# Examining the role of locus coeruleus glucagon-like peptide-1 receptors in feeding behavior

> **NIH NIH K01** · UNIVERSITY OF PENNSYLVANIA · 2024 · $153,846

## Abstract

Project Summary/Abstract
The staggering prevalence of obesity presents major public health and economic consequences. Effective anti-
obesity drugs are desperately needed to combat the obesity epidemic, as behavioral strategies offer limited
success. Analogs of the endogenous satiety signal glucagon-like peptide-1 (GLP-1) suppress food intake and
body weight and are FDA-approved for obesity treatment. However, GLP-1 analogs (e.g. semaglutide) are
burdened by side effects, namely nausea and emesis. Therefore, increasing the therapeutic potential of GLP-1
receptor (GLP-1R) agonists requires characterization of the central mechanisms that mediate both the food
intake-suppressive and nausea/emesis effects of GLP-1. Preliminary data in the rat indicate that GLP-1Rs in
the locus coeruleus (LC), a source of norepinephrine (NE) output in the brain, are pharmacologically and
physiologically relevant for the food intake and illness-like effects of GLP-1. However, the circuit by which
endogenous GLP-1 signaling in the LC contributes to food intake suppression and nausea/emesis remains
unclear. Additionally, the functional relevance of LC GLP-1Rs to the food intake suppressive and
nausea/emesis effects of the semaglutide is not known.
The main goal of the proposed 5- year research career development plan is to facilitate the applicant’s
transition to a tenure-track Assistant Professor with independent R01 funding. To this end, the proposed
research will train the applicant in a variety of approaches to identify the behavioral, cellular, and circuit-level
mechanisms behind LC GLP-1R induced anorexia and illness-like behaviors. Aim I will utilize pharmacological,
chemogenetic and RNAi-mediated GLP-1R knockdown strategies in the rat and musk shrew, a preclinical
model that has an emetic profile similar to humans, to reveal a circuit by which endogenous GLP-1 signaling in
the LC contributes to food intake suppression, nausea and emesis.
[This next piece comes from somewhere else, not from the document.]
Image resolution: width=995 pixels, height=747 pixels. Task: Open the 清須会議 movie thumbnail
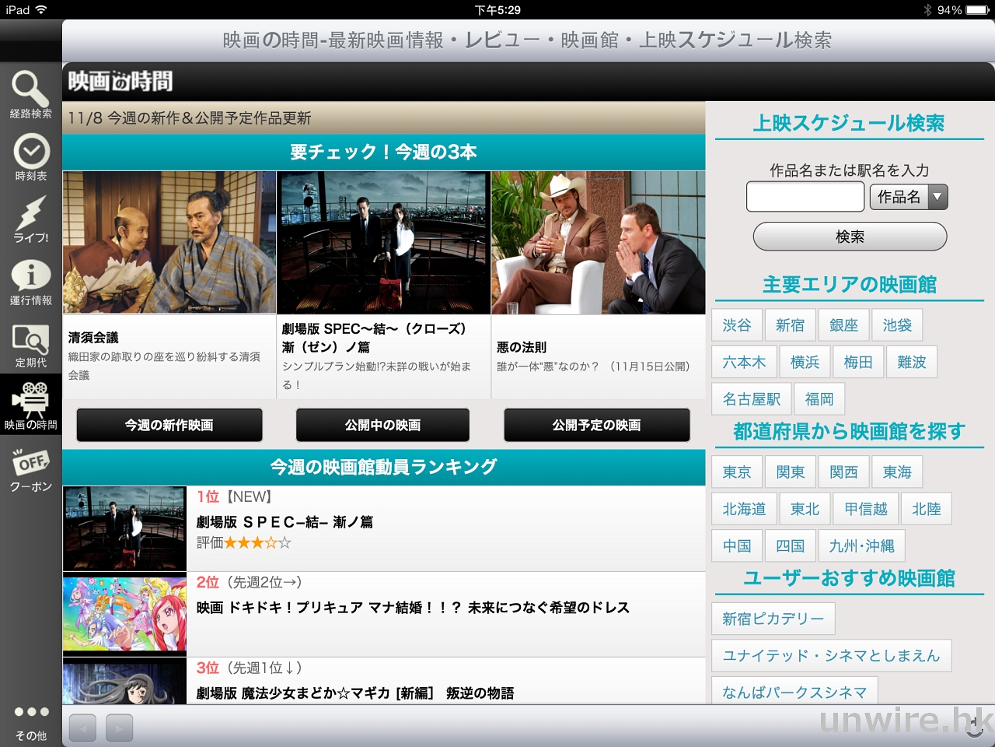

Aim II will take a translational approach by
determining the real-time calcium signaling dynamics of LC NE neurons to semaglutide as well as the
pharmacological relevance of LC GLP-1Rs to the food intake suppression, nausea/emesis and calcium signaling
evoked by systemic semaglutide. Aim II will use also cutting-edge single nucleus RNA sequencing and
bioinformatic analysis to probe semaglutide-induced changes in the LC NE neuron transcriptome to reveal the
fingerprint of LC neurons and regulation of LC NE neuron genes by semaglutide. Results from these
experiments will inform the development of more efficacious and tolerated obesity treatments and will provide
the applicant with a unique set of skills and pilot data to encourage her transition to research independence.

## Key facts

- **NIH application ID:** 10806181
- **Project number:** 5K01DK133627-02
- **Recipient organization:** UNIVERSITY OF PENNSYLVANIA
- **Principal Investigator:** Samantha Fortin
- **Activity code:** K01 (R01, R21, SBIR, etc.)
- **Funding institute:** NIH
- **Fiscal year:** 2024
- **Award amount:** $153,846
- **Award type:** 5
- **Project period:** 2023-04-01 → 2028-02-29

## Primary source

NIH RePORTER: https://reporter.nih.gov/project-details/10806181

## Citation

> US National Institutes of Health, RePORTER application 10806181, Examining the role of locus coeruleus glucagon-like peptide-1 receptors in feeding behavior (5K01DK133627-02). Retrieved via AI Analytics 2026-05-25 from https://api.ai-analytics.org/grant/nih/10806181. Licensed CC0.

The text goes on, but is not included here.